Auch morgens kommen wir nicht weiter. Die Wasserpumpe brummt zwar, aber es kommt kein Wasser aus den Leitungen. Wir suchen Hilfe bei ALCO bei Sursee, unserer Servicefirma. Ausser 30 Dollar Kosten nichts gewesen. Sie versprechen zwar, Rücksprache bei TRUMA, dem Hersteller zu machen und uns zurückzurufen. Doch nach vergeblichem Warten fahren wir schliesslich zu unserem Ziel ab. Wir wollen keine Zeit mehr verlieren.

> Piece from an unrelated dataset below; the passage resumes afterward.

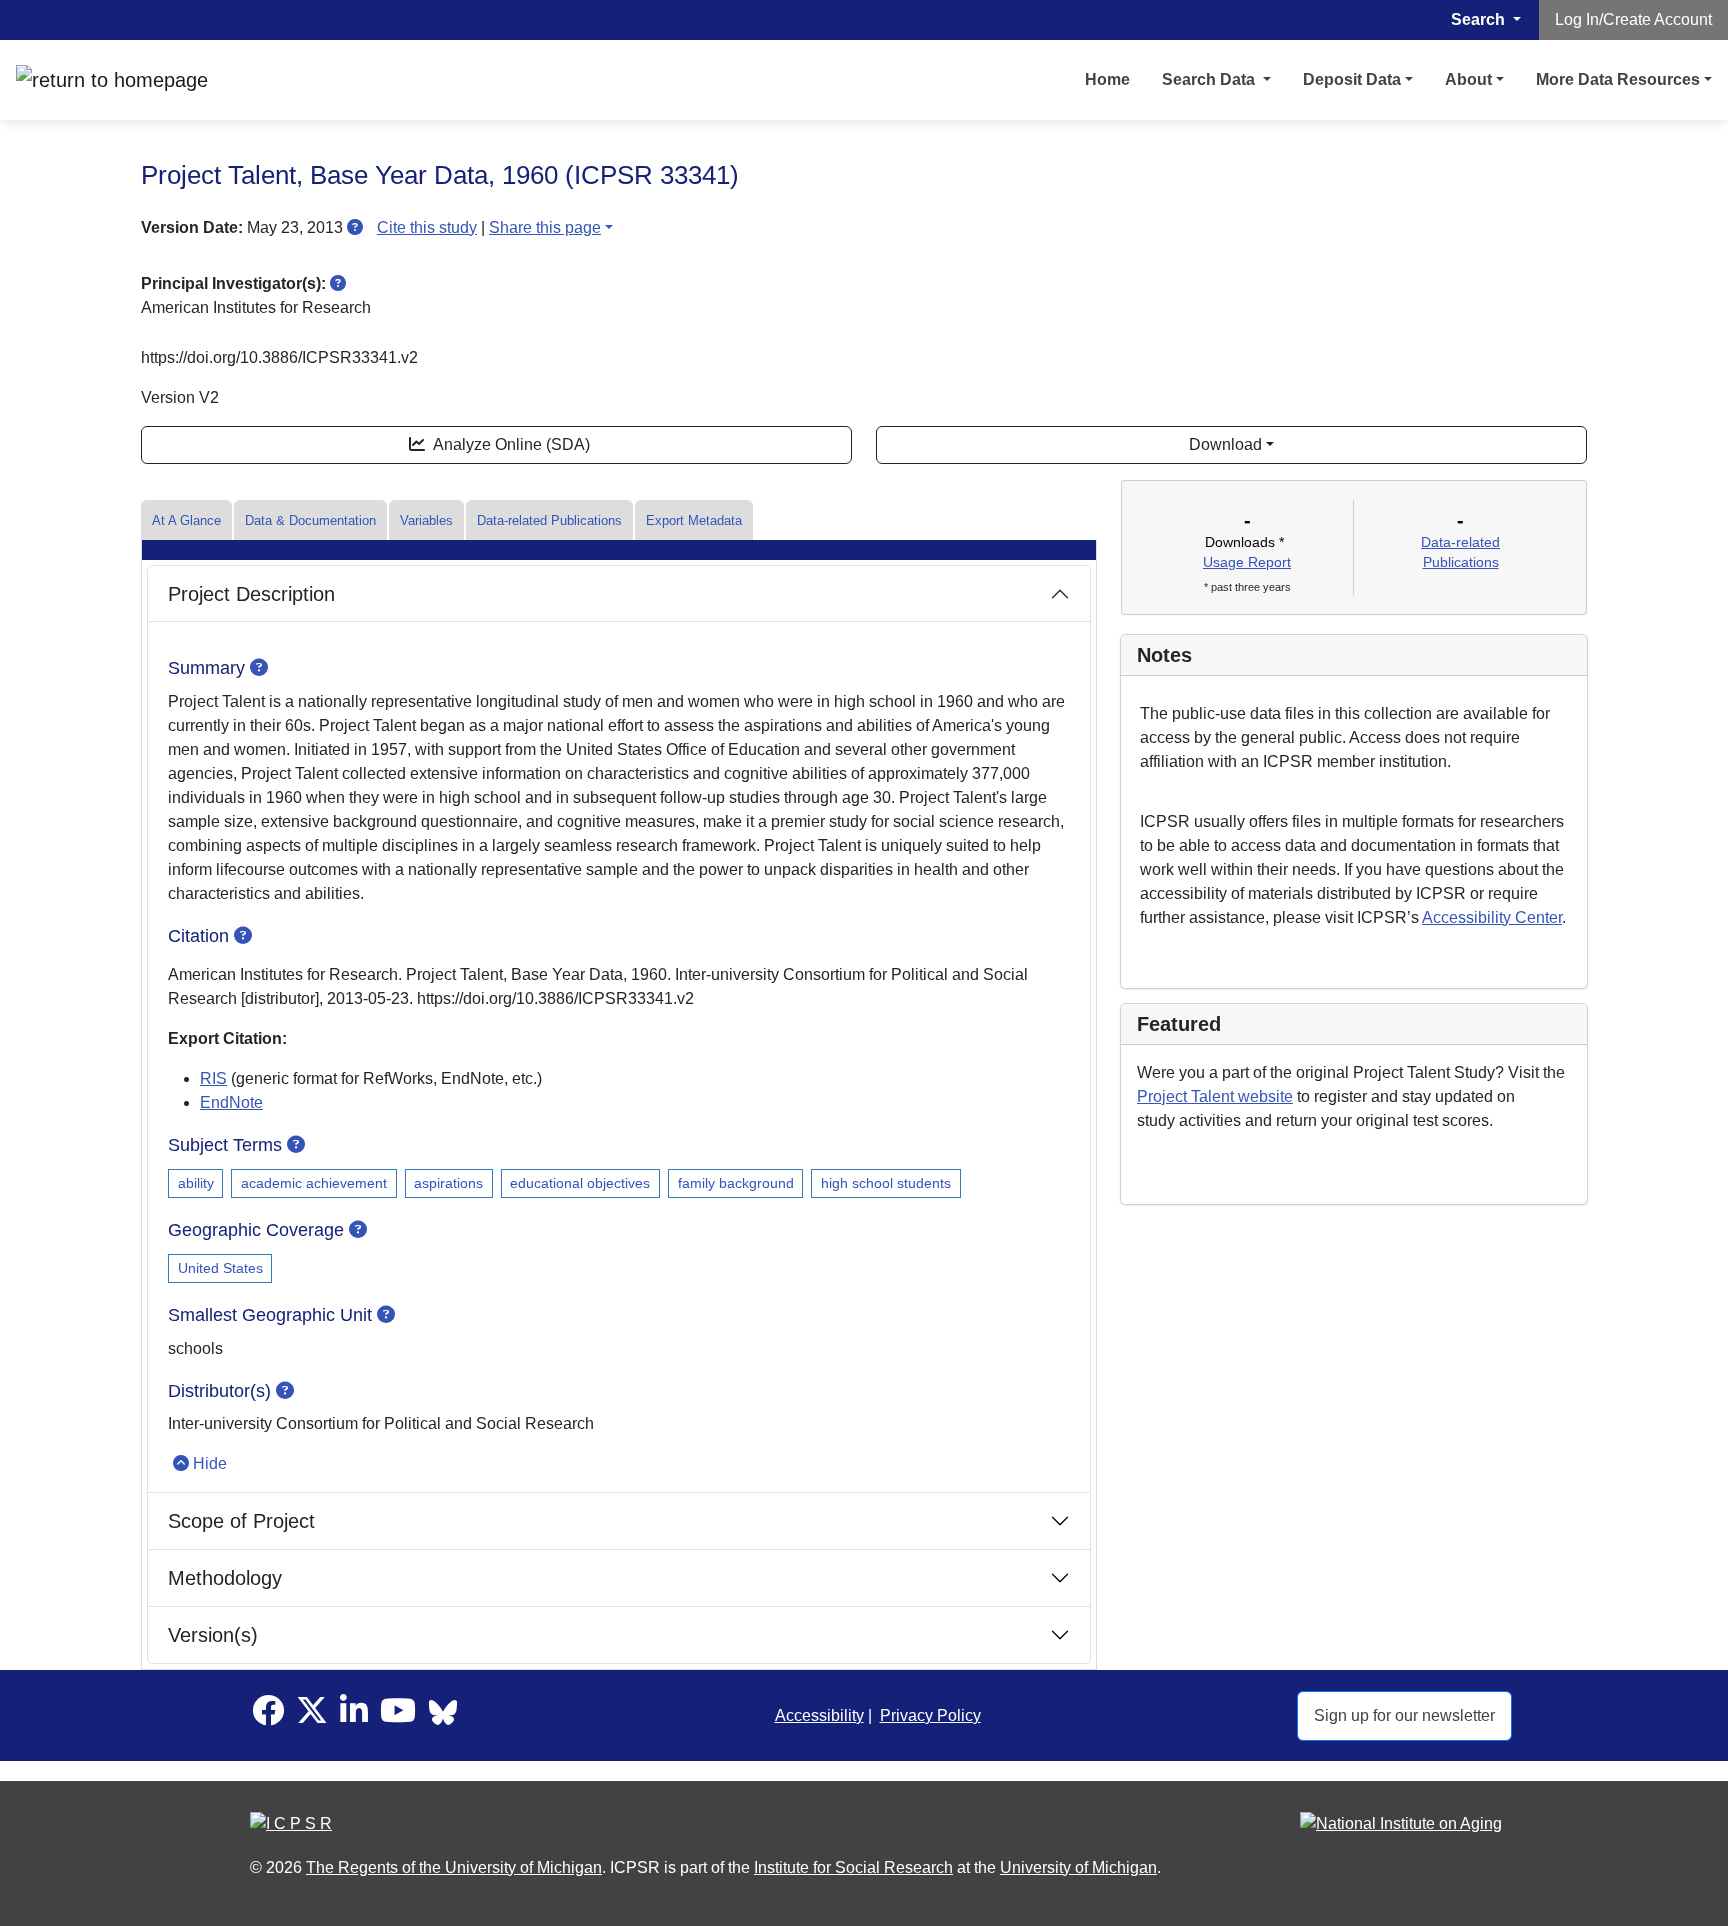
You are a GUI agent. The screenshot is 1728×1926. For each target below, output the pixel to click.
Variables (426, 520)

Nach rd. 180 km gemütlichen Geschaukels auf den US-Autobahnen erreichen wir den Shanandoah-Nationalpark. Unser GPS führt uns zu einer Adresse, doch weit und breit gibt es keinen Campground. Einige km später finden wir zwar einen romantisch aussehenden CG, doch nach der Einfahrt sehen wir vor allem Gerümpel rumliegen. Nichts wie raus. Wir konsultieren den Laptop und werden fündig. Nichts wie hin. Ein wunderschön gelegener parkartiger CP. Wir beziehen den zugewiesenen Platz und schliessen den Strom an. Nichts passiert. Der Betreiber kommt und besteht darauf, dass der Verteiler Strom liefere, unsere Geräte seien kaputt. Ich mache den Föntest. Das ist ein Test, der sich in Afrika bewährt hat. Dort waren auch viele Verteiler kaputt. Um Zeit zu sparen, sprang ich jeweils vor dem Platz mit dem Föhn beladen raus und steckte ihn in die Verteilerdose. So auch hier. Doch der Föhn ging nicht an. Der Betreiber behauptet nun, das liege an meinem Föhn. Also gehe ich mit ihm zu seinem Büro. Dort eingesteckt geht das Ding. Trotzdem bleiben wir, denn es ist schon spät. Die 4 Dollar für den Strom kassiere ich jedoch zurück. Situation am Abend:

  • Kein Stromanschluss bei Temperaturen um die 3 ° C, Tendenz fallend
  • Kein Wasser im Muli. Immerhin draussen Wasseranschluss
  • Verdreckte sanitäre Anlagen im CG.
  • Wir behelfen uns mit einer Wasserkanne im Bad des Muli, sparen Strom.
  • Lustig: Aber es gibt Wifi und deshalb hier den Bericht. lääääächel!